Sustainability conversations often centre on overconsumption. We talk about buying less, owning less and producing less. And while consumption patterns matter, focusing solely on behaviour misses something more fundamental: design.
Products don’t accidentally become disposable. They are designed that way.
The overproduction problem isn’t just about fashion
In the fashion industry, the consequences of design decisions are becoming increasingly visible.
The mass production of cheap fast fashion - garments made quickly, cheaply, and without durability in mind - has created a system where clothing is worn only a handful of times before being discarded.
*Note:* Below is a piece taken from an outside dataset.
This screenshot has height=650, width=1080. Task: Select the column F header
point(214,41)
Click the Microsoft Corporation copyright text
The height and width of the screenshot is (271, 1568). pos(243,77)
The European Union’s new regulations around textile waste and Extended Producer Responsibility (EPR) are a direct response to this reality. Brands will increasingly be accountable for what happens at the end of a product’s life, not just at the point of sale.
Lifecycle responsibility is no longer theoretical. It is becoming regulated. And that shift won’t stop at fashion.
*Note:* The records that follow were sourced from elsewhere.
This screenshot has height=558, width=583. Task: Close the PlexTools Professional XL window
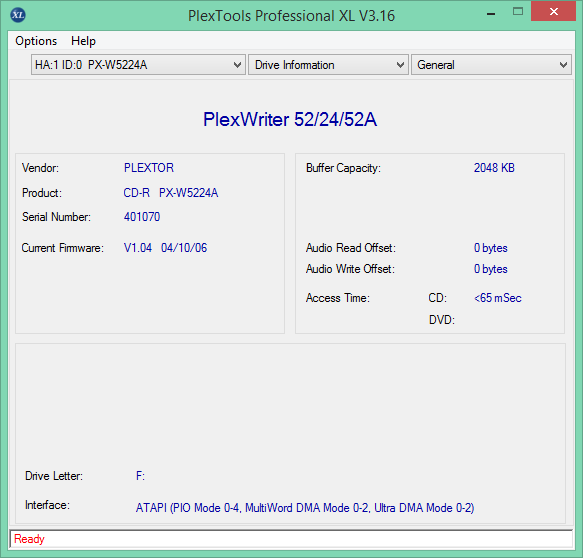point(553,11)
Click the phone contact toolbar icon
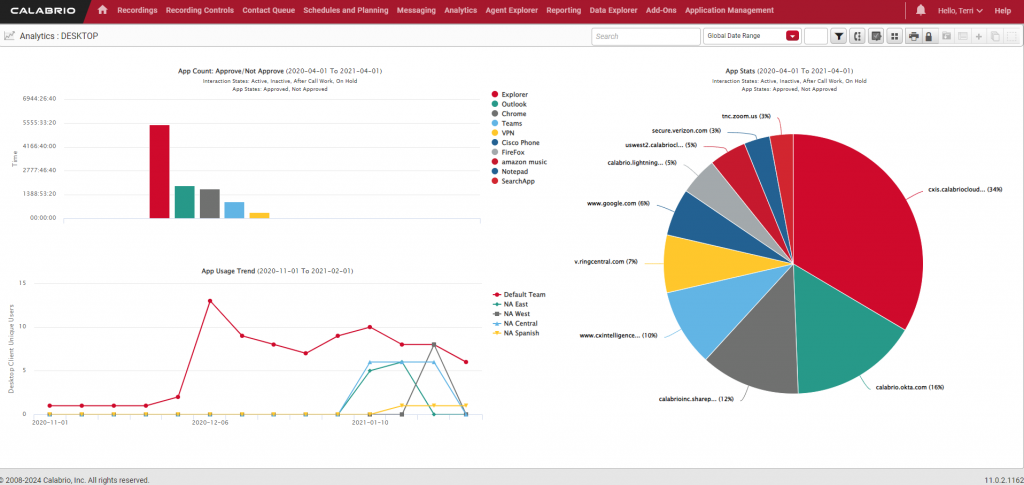The image size is (1024, 485). [x=857, y=36]
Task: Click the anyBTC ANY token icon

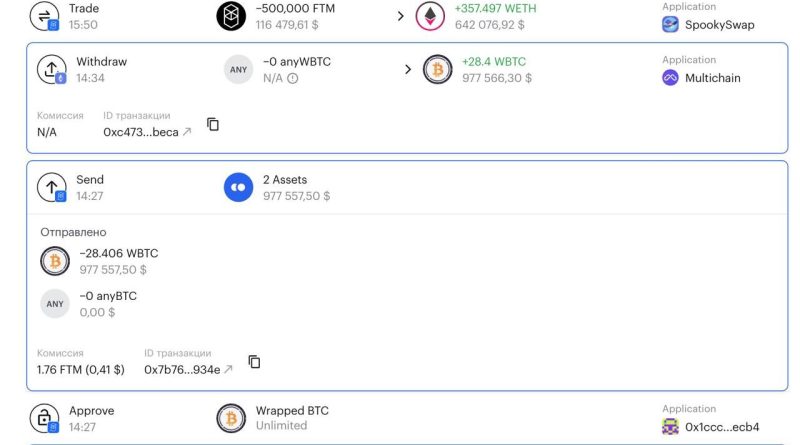Action: (x=55, y=304)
What this has to do with promotional products
At first glance, sustainable merchandise and promotional products might seem separate from textile waste reform. But the parallels are clear.
Cheap tote bags handed out once and forgotten. Event t-shirts produced for a single campaign. Plastic branded merchandise designed for short-term visibility rather than long-term use.
Like fast fashion, traditional promotional products have often been optimised for cost, speed, and volume - not durability or lifecycle impact.
Procurement decisions are frequently driven by lowest unit price and fastest turnaround. ROI is measured at the moment of campaign delivery.
But if value ends at distribution, what are we really designing for?
Beyond short-term ROI
When branded merchandise is treated as a short-term marketing tool, sustainability becomes an afterthought.
True value should consider:
Whether the product is actually used
How long it remains in circulation
The quality and sustainability of materials
Ethical production standards
What happens at its end of life
Designing sustainable merchandise doesn’t require producing luxury goods. It requires intention.
It means:
selecting durable or responsibly sourced materials.
reducing unnecessary volume.
considering reuse, repair, recyclability, and disposal.
treating lifecycle thinking as part of procurement - not an optional add-on.

Designing within the system we have
Working in merchandise - an industry often criticised for waste and overproduction - the tension is real. But I don’t believe promotional products will disappear overnight. Brands will continue to communicate through physical items. Events will still happen. Campaigns will still launch.
The opportunity lies in redesigning the system from within.
If regulation is pushing fashion toward accountability for textile disposal, sustainable merchandise and corporate procurement must evolve too.
The same principles apply:
Responsibility doesn’t end at distribution.
Disposal isn’t someone else’s problem.
Longevity should be designed - not hoped for.
Designing differently
This isn’t about eliminating products entirely. It’s about recognising that the greatest leverage point isn’t consumption alone - it’s design.
When products are designed with intention and full lifecycle consideration, they shift from disposable marketing tools to long-term brand assets.
And when sustainable materials and ethical production are prioritised, environmental responsibility and commercial value begin to align.